Urban Bush Women has toured five continents and was selected as one of three U.S. dance companies to inaugurate a cultural diplomacy program for the U.S. Department of State in 2010. Zollar serves as director of the UBW Summer Leadership Institute, founding and visioning partner of Urban Bush Women, and as the Nancy Smith Fichter Professor of Dance and Robert O. Lawton Distinguished Professor at Florida State University. Zollar has been a United States Artists Wynn fellow and a John Simon Guggenheim Memorial fellow. She holds honorary degrees from Columbia College Chicago, Tufts University, Rutgers University, and Muhlenberg College in Allentown, PA.
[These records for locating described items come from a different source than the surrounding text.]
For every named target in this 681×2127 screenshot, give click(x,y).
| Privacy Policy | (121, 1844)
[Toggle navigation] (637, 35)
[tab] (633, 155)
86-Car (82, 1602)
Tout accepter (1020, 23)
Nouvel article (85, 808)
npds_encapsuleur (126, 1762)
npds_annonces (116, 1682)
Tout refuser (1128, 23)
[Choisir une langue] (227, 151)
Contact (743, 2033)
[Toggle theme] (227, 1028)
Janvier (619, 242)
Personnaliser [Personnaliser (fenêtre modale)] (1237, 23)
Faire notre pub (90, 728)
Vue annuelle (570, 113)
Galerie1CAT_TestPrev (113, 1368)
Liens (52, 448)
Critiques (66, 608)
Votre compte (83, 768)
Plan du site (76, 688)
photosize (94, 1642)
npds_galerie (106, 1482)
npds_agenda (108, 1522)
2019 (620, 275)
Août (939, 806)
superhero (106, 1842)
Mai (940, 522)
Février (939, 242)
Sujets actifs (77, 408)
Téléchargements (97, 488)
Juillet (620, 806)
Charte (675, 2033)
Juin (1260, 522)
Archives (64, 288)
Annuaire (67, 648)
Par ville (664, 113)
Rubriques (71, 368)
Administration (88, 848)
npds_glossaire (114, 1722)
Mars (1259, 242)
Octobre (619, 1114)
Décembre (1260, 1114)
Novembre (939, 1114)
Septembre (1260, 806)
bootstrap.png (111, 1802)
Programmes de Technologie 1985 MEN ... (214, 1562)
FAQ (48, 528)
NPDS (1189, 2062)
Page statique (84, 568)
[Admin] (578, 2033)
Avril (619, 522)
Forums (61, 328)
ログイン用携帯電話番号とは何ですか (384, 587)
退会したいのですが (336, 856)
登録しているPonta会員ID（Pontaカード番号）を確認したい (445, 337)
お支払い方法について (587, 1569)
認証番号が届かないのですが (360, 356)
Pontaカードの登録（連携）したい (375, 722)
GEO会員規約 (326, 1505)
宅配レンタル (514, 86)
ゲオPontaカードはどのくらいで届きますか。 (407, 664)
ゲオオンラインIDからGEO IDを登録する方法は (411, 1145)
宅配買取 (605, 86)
Zollar has received the Doris Duke Performing Artist Award, the Dance Magazine Award, the Dance/USA Honor Award, the “Bessie” Lifetime Achievement in Dance Award for her work in the field, the Dance Teacher Award of Distinction, and the Martha Hill Dance Fund Lifetime Achievement Award. In 2020, The Ford Foundation declared Urban Bush Women one of America’s Cultural Treasures. Zollar has recently been awarded a 2021 John D. and Catherine T. MacArthur Foundation fellow, the 2022 APAP Honors Award of Merit for Achievement in the Performing Arts and the Dorothy and Lillian Gish Prize.

 

About Craig Harris

Craig Harris exploded onto the jazz scene in 1976, bringing the entire history of the jazz trombone with him. Craig handled the total vernacular the way a skilled orator utilizes the spoken word. He has performed with a veritable Who’s Who of progressive jazz’s most important figures, and his own projects display both a unique sense of concept and a total command of the sweeping expanse of musical expression. Those two qualities have dominated Craig’s forty years of activity, bringing him beyond the confines of the jazz world into multimedia and performance art as a composer, performer, conceptualist, music curator, and artistic director. Craig, who comes from a tradition of art as cultural facilitation to help promote change, has employed his musical voice to comment on social injustice with projects including God’s Trombones, based on James Weldon Johnson’s book of sermons; Souls Within the Veil commemorating the centennial of W.E.B. DuBois’s seminal work; TriHarlenium, a sound portrait and 30-year musical time capsule of Harlem; and Brown Butterfly, a tribute to the exquisite movements of Muhammad Ali.

 

About Urban Bush Women (UBW)

Urban Bush Women (UBW) galvanizes artists, activists, audiences, and communities through performances, artist development, education, and community engagement. With the ground-breaking performance ensemble at its core and ongoing programs, including the Summer Leadership Institute (SLI), BOLD (Builders, Organizers & Leaders through Dance), and the Choreographic Center Initiative, UBW affects the overall ecology of the arts by promoting artistic legacies; projecting the voices of the under-heard and people of color; bringing attention to and addressing issues of equity in the dance field and throughout the United States; and by providing platforms and serving as a conduit for culturally and socially relevant experimental art makers.